Two things that every human being absolutely must come to understand are the holiness of God and the sinfulness of man. These topics are difficult for people to face. And they go together: If we understand who God is, and catch a glimpse of His majesty, purity and holiness, then we are instantly aware of the extent of our own corruption. When that happens, we fly to grace—because we recognize that there’s no way that we could ever stand before God apart from grace.
One word that crystallizes the essence of the Christian faith is the word grace. One of the great mottos of the Protestant Reformation was the Latin phrase sola gratia—by grace alone. This phrase wasn’t invented by the 16th-century Reformers. Its roots are in the theology of Augustine of Hippo, who used it to call attention to the central concept of Christianity, that our redemption is by grace alone, that the only way a human being can ever find himself reconciled to God is by grace. That concept is so central to the teaching of Scripture that to even mention it seems like an insult to people’s intelligence; yet, if there is a dimension of Christian theology that has become obscured in the last few generations, it is grace.
The prophet Habakkuk was upset during one period in Jewish history because he saw the enemies of the people of God triumphing, the wicked prospering and the righteous suffering. He raised a lament, saying: “Are you not from everlasting, O LORD my God, my Holy One? We shall not die. O Lord, you have ordained them as a judgment, and you, O Rock, have established them for reproof” (Hab. 1:12). He went on to a affirm the holiness of God, and how God cannot tolerate evil: “You who are of purer eyes than to see evil and cannot look at wrong ” (Hab. 1:13a).
This is anything but characteristic of the human condition. We can tolerate what is wrong. In fact, if we don’t tolerate what is wrong, we can’t tolerate each other or even ourselves. In order to live with myself as a sinner, I have to learn to tolerate something that is evil. If my eyes were too holy to behold iniquity, I’d have to shut my eyes anytime I was with someone else—and they would see in me a man who has besmirched the image of God.
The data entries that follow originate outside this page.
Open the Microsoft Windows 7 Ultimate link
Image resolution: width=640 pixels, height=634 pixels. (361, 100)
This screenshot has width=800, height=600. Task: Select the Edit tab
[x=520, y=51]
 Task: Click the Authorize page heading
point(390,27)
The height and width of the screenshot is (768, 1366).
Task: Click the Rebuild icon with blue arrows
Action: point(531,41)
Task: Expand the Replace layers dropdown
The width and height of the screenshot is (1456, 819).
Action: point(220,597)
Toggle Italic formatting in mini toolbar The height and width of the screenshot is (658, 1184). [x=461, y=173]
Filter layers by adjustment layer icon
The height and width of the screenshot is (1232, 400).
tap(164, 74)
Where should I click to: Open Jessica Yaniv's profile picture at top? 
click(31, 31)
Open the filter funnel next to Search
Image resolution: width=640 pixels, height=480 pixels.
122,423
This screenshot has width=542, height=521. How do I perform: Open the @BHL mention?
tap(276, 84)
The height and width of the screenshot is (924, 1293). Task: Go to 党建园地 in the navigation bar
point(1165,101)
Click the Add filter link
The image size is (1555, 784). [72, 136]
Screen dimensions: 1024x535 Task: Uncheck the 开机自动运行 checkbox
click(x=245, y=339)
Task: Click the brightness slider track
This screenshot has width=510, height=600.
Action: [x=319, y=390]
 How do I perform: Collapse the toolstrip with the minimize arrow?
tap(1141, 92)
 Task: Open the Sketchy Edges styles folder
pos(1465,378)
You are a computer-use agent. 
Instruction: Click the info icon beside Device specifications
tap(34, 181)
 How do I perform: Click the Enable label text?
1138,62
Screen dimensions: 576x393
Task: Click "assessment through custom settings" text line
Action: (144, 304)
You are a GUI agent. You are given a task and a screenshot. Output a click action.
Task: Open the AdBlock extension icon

Habakkuk then asked, “Why do you idly look at traitors and remain silent when the wicked swallows up the man more righteous than he?” (v. 13b). He couldn’t fathom how God could endure and be patient with human evil. Yet, we can’t tolerate the idea of God’s being upset about human evil; we become antagonistic toward the idea of a God who is so holy that He might turn His back from looking at someone or something that is sinful. That is the dilemma that Scripture sets before us: We have a holy God whose image we bear and whose image it is our fundamental responsibility as human beings to mirror—yet we are not holy.